SOURCE EXCERPT =
Introduction to Cloud Monitoring

This page provides a brief overview of Cloud Monitoring's tools and data model. By using Cloud Monitoring, you can answer important questions like the following:

  • Is my service healthy?
  • What is the load on my service?
  • Is my website accessible and responding correctly?
  • Is my service performing well?

This page is intended for anyone who is new to Cloud Monitoring and who needs to be able to monitor the performance of a service or system.

Overview of Cloud Monitoring

Cloud Monitoring collects measurements of your service and of the Google Cloud resources that you use. This section provides an overview of the Cloud Monitoring tools that you can use to visualize and monitor these measurements.

Alerting policies and uptime checks

If you want to be notified when a service isn't healthy or when it's performance metrics don't meet criteria you define, then create an alerting policy. For example, you can create an alerting policy that notifies your on-call team if the 90th percentile of the latency of HTTP 200 responses from your service exceeds 100ms.

If you want to be notified if a deployed service isn't accessible or if it isn't responding correctly, then configure an uptime check and attach an alerting policy:

  • The uptime check periodically probes your service and stores the success and latency of that probe as metric data.
  • The alerting policy monitors the success status of the uptime check and notifies you if a probe fails.

Charts and dashboards

If you are interested in understanding the current load on a service, or if you want to view the performance data of your service for the past month, then use the charts and dashboards tools. Cloud Monitoring populates dashboards for you based on the services and resources your service uses; however, you can also create custom dashboards to chart data, display indicators, or display text.

You can chart and monitor any (numeric) metric data that is collected by your Google Cloud project:

  • System metrics generated by Google Cloud services. These metrics provide information about how the service is operating. For example, Compute Engine reports more than 25 unique metrics for each virtual machine (VM) instance. For a complete list of metrics, see Google Cloud metrics.

  • System and application metrics the Cloud Monitoring agent gathers. These metrics provide additional information about system resources and applications running on Compute Engine instances and on Amazon Elastic Compute Cloud (Amazon EC2) instances. Optionally, you can configure the agent to collect metrics from third-party plugins. This information might include metrics about your Apache or Nginx web servers, or metrics about your MongoDB or PostgreSQL databases.

  • Custom metrics that your service writes by using the Cloud Monitoring API or by using a library like OpenCensus.

  • Logs-based metrics, which collect numeric information about the logs written to Cloud Logging, are defined by you or by Google. Google-defined logs-based metrics include counts of errors that your service detects and the total number of log entries received by your Google Cloud project. You can also define custom logs-based metrics. For example, you might count the number of log entries that match a given query.

Understanding metrics and time series

This section introduces the Cloud Monitoring data model:

  • A metric describes something that is measured. Examples of metrics include a VM's CPU utilization and the percentage of a disk that is used.

  • A time series is a data structure that contains time-stamped measurements of a metric and information about the source and meaning of those measurements.

For example, the following illustrates a time series:

  "timeSeries": [
    {
      "points": [
        {
          "interval": {
            "startTime": "2020-07-27T20:20:21.597143Z",
            "endTime": "2020-07-27T20:20:21.597143Z"

TO BE DONE =
1 > In the Cloud Monitoring introduction, how many unique metrics does Compute Engine report for each VM instance?
2 > Translate this sentence from the Cloud Monitoring introduction into Spanish: "A metric describes something that is measured."
3 > Continue the Cloud Monitoring introduction from the point where it stops.

DATASET EXCERPT =
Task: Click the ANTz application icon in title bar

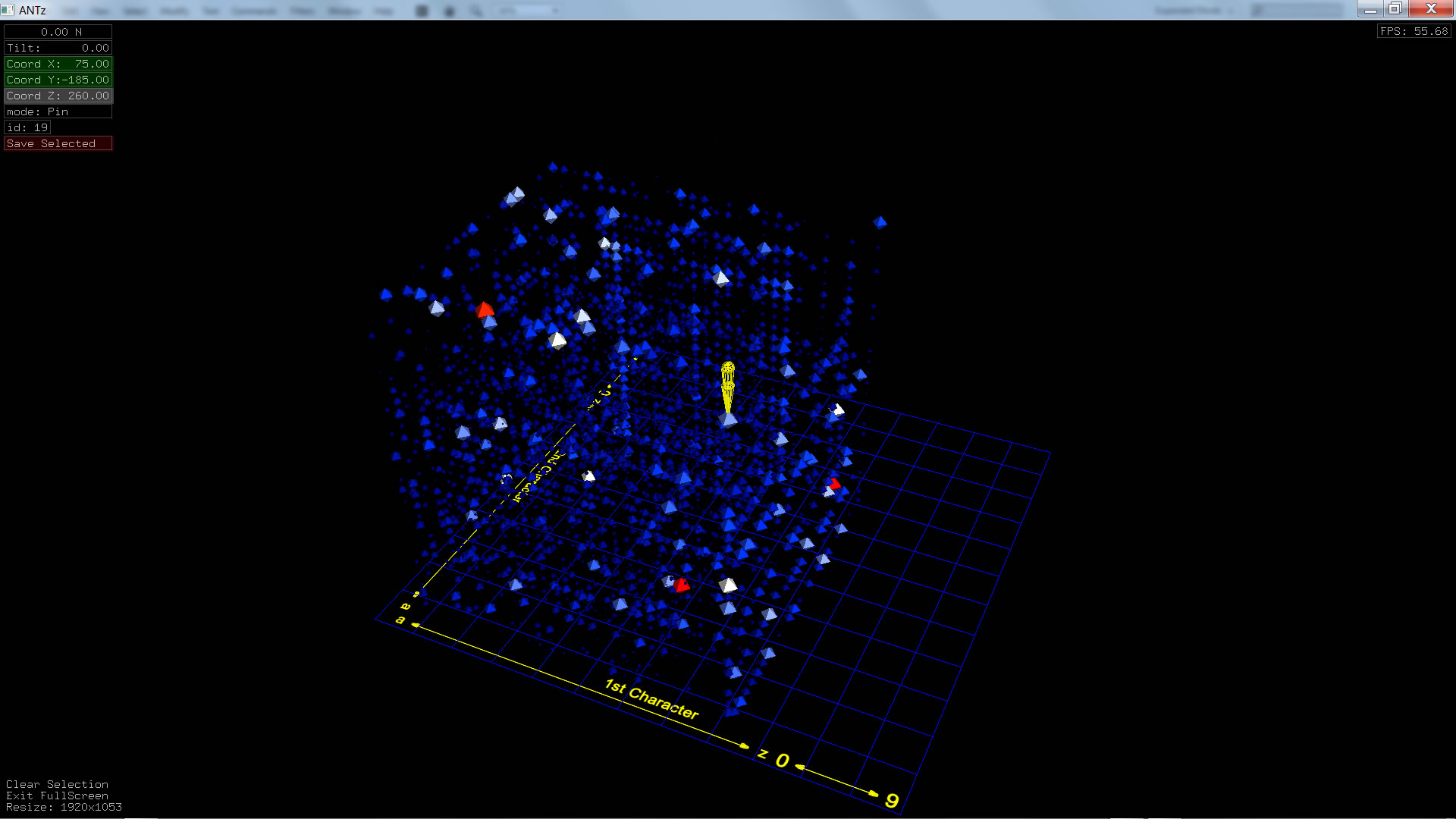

RESULTS FOR THE EXERCISE =
1 > More than 25.

2 > Una métrica describe algo que se mide.

3 >
          },
          "value": {
            "doubleValue": 0.473005
          }
        },
        {
          "interval": {
            "startTime": "2020-07-27T20:19:21.597239Z",
            "endTime": "2020-07-27T20:19:21.597239Z"
          },
          "value": {
            "doubleValue": 0.473025
          }
        },
      ],
      "resource": {
        "type": "gce_instance",
        "labels": {
          "instance_id": "2708613220420473591",
          "zone": "us-east1-b",
          "project_id": "sampleproject"
        }
      },
      "metric": {
        "labels": {
          "device": "sda1",
          "state": "free"
        },
        "type": "agent.googleapis.com/disk/percent_used"
      },
      "metricKind": "GAUGE",
      "valueType": "DOUBLE",

    },

Here are some details about what a time series contains:

  • The points array contains the timestamped measurements.

    In the previous example, the points array contains two values:

      "points": [
        {
          "interval": {
            "startTime": "2020-07-27T20:20:21.597143Z",
            "endTime": "2020-07-27T20:20:21.597143Z"
          },
          "value": {
            "doubleValue": 0.473005
          }
        },
        {
          "interval": {
            "startTime": "2020-07-27T20:19:21.597239Z",
            "endTime": "2020-07-27T20:19:21.597239Z"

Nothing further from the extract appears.